Critique

À la télé ce samedi soir: Otis, the King of Soul

Otis Redding, 1967. © DR
Julien Broquet
Julien Broquet Journaliste musique et télé

Partant de sa fin tragique, le documentaire de Stefan Morawietz revient sur la carrière fulgurante et fugace d’Otis Redding.

10 décembre 1967. Aéroport de Cleveland. Par un froid glaçant, Otis Redding et ses Bar-Kays embarquent dans un vieux coucou de six places que la star encore naissante du rhythm’n’blues s’est offert pour faciliter ses déplacements. Quelques heures plus tard, l’appareil rate la piste d’atterrissage de Madison de cinq kilomètres et échoue tête la première dans le lac gelé de Monona. A seulement 26 ans (aucun de ses musicos n’a encore fêté son 20e anniversaire), Mr Pitiful comme on le surnomme à cause du titre d’une de ses chansons et de son timbre mélancolique s’en va rejoindre son idole Sam Cooke au paradis de la soul.

Le festival de Monterey vient d’élargir son public au-delà des États du sud et Redding a mis l’Europe à ses pieds pour sa première tournée sur le Vieux Continent. Mais (Sittin’ On) The Dock of the Bay, son seul titre qui se hissera en tête des hit parades pour devenir la septième chanson la plus diffusée de tous les temps, n’a été enregistrée que trois jours avant l’accident.

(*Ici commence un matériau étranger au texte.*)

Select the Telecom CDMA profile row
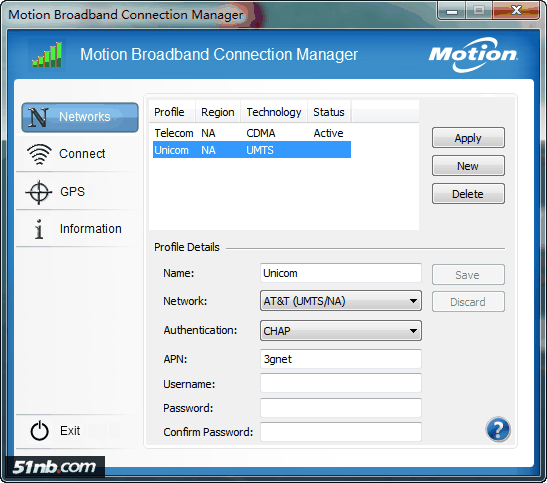The image size is (547, 483). pos(252,133)
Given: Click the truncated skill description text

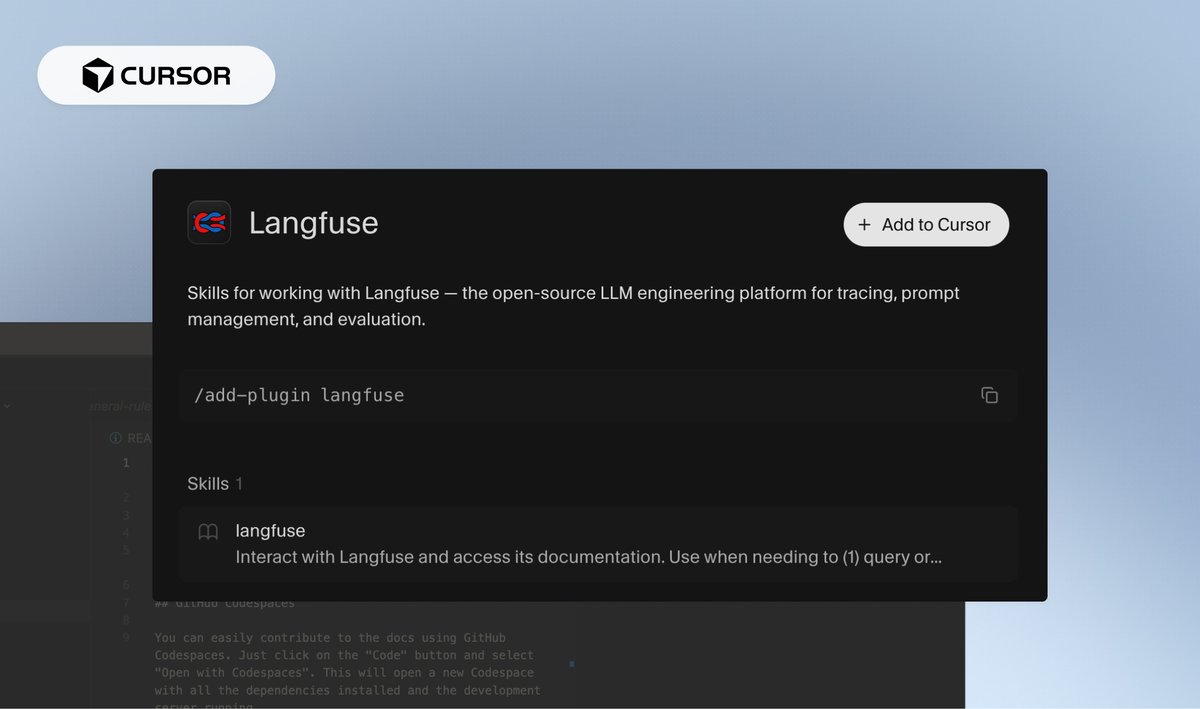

Partant de sa fin tragique, le documentaire de Stefan Morawietz revient sur la carrière fulgurante et fugace de ce grand garçon un peu gauche de Géorgie. Né le 9 septembre 1941 à Dawson, fils de pasteur, Otis Redding fréquente à la fois l’église et les clubs de blues. Il rêve de devenir le nouveau Little Richard mais doit dans un premier temps se contenter des télécrochets et du statut de musicien et de chauffeur pour Johnny Jenkins, guitariste survolté de la scène locale qui joue de la guitare à l’envers et influencera grandement Jimi Hendrix.

Alors qu’ils enregistrent à Memphis, Redding fait pression pour ajouter un morceau de dernière minute à la session. Interprétée par ses propres soins, These Arms of Mine, ballade plaintive dont il fera l’une de ses spécialités, bluffe les responsables d’Atlantic et lance la carrière d’un performer électrisant. Une étoile, malheureusement filante, est née. Etayé par des images d’archive, des photos, des interviews de sa veuve, du copropriétaire de l’écurie Stax, Al Bell, dont il incarnera le son dur et brut comme Sam and Dave, Rufus Thomas et Eddie Floyd, du trompettiste des Mar-Keys Wayne Jackson, ou encore de Charles Bradley, Otis, the King of Soul raconte aussi l’industrie de l’époque et la ségrégation.

« Otis avait une larme dans la voix. Et cette larme inondait le coeur des femmes. Il n’avait pas besoin de coucher avec elles. Il leur procurait du plaisir avec ses chansons et sa musique. » Soul Giant.

  • DOCUMENTAIRE DE STEFAN MORAWIETZ.
  • Ce samedi 7 février à 22h20 sur Arte.